His yelling makes my head throb, but I don't dare tell him that. Instead, I look away and stare at the wall.

"Calum!" Ashton claps his hands together, trying to get my attention. I can tell he thinks I've lost it. "What-"

"I can't tell you, okay? I can't tell you because I still don't know what happened myself, as I told someone just last night." slowly, I realize that he wants to know why I ran out, and he doesn't actually know anything about what happened between Lex and me.

This is what happens when you overthink everything like I do.

Ashton opens his mouth to say something, but I point to my couch, and he sits down obediently. He stares at me with a blinding curiosity, and taps his fingers against his knee as he awaits the answers that he deserves.
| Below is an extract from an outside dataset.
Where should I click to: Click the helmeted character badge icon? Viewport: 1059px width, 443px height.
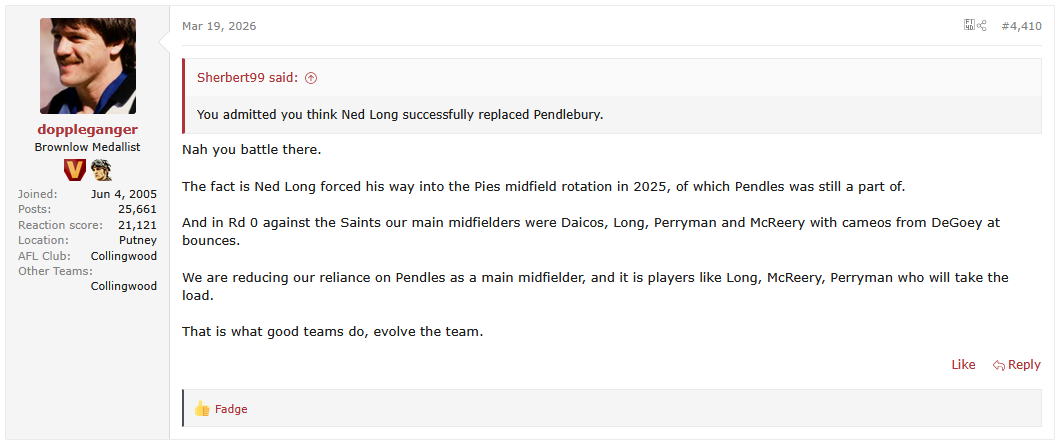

I stand up, and nervously walk around the room, collecting the bottles of beer that I downed to chase the vodka. Ashton comment on the fact that every single bottle is empty, and there's at least four of them, which I appreciate. I don't tell him that these aren't all of the bottles, and that the ones that held the vodka are already in the garbage. He'd be furious. He would tell me that I am destroying myself and suppressing my feelings and that alcohol doesn't help anything in the long run.

But I bet if he knew what I'd done, he'd let me drink all the alcohol in the world. Hopefully enough to kill me off, finally.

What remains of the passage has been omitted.